Read the entries that follow and give each one again precisely.

## DATA SHOWN

____________________

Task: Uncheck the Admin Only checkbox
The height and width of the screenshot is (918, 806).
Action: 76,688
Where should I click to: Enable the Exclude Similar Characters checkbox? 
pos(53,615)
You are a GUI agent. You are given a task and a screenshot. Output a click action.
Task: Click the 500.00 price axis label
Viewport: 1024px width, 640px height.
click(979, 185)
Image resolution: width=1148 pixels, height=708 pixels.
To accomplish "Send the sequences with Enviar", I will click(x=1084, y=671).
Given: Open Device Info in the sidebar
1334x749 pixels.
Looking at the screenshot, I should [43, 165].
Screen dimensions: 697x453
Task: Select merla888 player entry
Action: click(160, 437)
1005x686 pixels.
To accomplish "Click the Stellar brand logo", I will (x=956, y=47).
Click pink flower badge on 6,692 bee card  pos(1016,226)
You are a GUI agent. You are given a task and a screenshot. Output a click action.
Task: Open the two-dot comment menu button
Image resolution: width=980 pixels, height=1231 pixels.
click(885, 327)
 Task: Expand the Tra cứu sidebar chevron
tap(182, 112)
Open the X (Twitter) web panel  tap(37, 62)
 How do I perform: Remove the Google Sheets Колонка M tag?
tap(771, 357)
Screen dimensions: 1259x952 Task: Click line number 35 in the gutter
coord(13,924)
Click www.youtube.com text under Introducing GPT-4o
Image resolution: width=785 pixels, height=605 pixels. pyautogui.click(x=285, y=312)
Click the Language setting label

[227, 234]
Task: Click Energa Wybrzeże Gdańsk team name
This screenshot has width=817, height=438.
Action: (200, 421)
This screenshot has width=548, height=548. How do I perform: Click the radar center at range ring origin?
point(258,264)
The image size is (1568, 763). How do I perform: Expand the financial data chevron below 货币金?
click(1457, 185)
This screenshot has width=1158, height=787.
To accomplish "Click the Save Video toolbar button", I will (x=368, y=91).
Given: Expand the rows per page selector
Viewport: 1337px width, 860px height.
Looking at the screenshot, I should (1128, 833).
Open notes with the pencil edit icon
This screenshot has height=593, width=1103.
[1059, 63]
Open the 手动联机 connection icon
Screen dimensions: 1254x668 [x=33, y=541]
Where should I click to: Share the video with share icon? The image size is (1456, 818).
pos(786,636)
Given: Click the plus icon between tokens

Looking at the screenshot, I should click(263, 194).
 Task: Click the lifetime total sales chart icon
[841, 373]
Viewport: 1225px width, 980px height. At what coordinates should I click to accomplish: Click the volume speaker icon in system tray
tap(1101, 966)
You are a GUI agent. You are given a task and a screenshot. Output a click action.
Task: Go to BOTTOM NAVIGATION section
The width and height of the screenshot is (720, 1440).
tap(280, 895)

____________________

## TASK RESULT
Task: Uncheck the Admin Only checkbox
The height and width of the screenshot is (918, 806).
Action: 76,688
Where should I click to: Enable the Exclude Similar Characters checkbox? 
pos(53,615)
You are a GUI agent. You are given a task and a screenshot. Output a click action.
Task: Click the 500.00 price axis label
Viewport: 1024px width, 640px height.
click(979, 185)
Image resolution: width=1148 pixels, height=708 pixels.
To accomplish "Send the sequences with Enviar", I will click(x=1084, y=671).
Given: Open Device Info in the sidebar
1334x749 pixels.
Looking at the screenshot, I should [43, 165].
Screen dimensions: 697x453
Task: Select merla888 player entry
Action: click(160, 437)
1005x686 pixels.
To accomplish "Click the Stellar brand logo", I will (x=956, y=47).
Click pink flower badge on 6,692 bee card  pos(1016,226)
You are a GUI agent. You are given a task and a screenshot. Output a click action.
Task: Open the two-dot comment menu button
Image resolution: width=980 pixels, height=1231 pixels.
click(885, 327)
 Task: Expand the Tra cứu sidebar chevron
tap(182, 112)
Open the X (Twitter) web panel  tap(37, 62)
 How do I perform: Remove the Google Sheets Колонка M tag?
tap(771, 357)
Screen dimensions: 1259x952 Task: Click line number 35 in the gutter
coord(13,924)
Click www.youtube.com text under Introducing GPT-4o
Image resolution: width=785 pixels, height=605 pixels. pyautogui.click(x=285, y=312)
Click the Language setting label

[227, 234]
Task: Click Energa Wybrzeże Gdańsk team name
This screenshot has width=817, height=438.
Action: (200, 421)
This screenshot has width=548, height=548. How do I perform: Click the radar center at range ring origin?
point(258,264)
The image size is (1568, 763). How do I perform: Expand the financial data chevron below 货币金?
click(1457, 185)
This screenshot has width=1158, height=787.
To accomplish "Click the Save Video toolbar button", I will (x=368, y=91).
Given: Expand the rows per page selector
Viewport: 1337px width, 860px height.
Looking at the screenshot, I should (1128, 833).
Open notes with the pencil edit icon
This screenshot has height=593, width=1103.
[1059, 63]
Open the 手动联机 connection icon
Screen dimensions: 1254x668 [x=33, y=541]
Where should I click to: Share the video with share icon? The image size is (1456, 818).
pos(786,636)
Given: Click the plus icon between tokens

Looking at the screenshot, I should click(263, 194).
 Task: Click the lifetime total sales chart icon
[841, 373]
Viewport: 1225px width, 980px height. At what coordinates should I click to accomplish: Click the volume speaker icon in system tray
tap(1101, 966)
You are a GUI agent. You are given a task and a screenshot. Output a click action.
Task: Go to BOTTOM NAVIGATION section
The width and height of the screenshot is (720, 1440).
tap(280, 895)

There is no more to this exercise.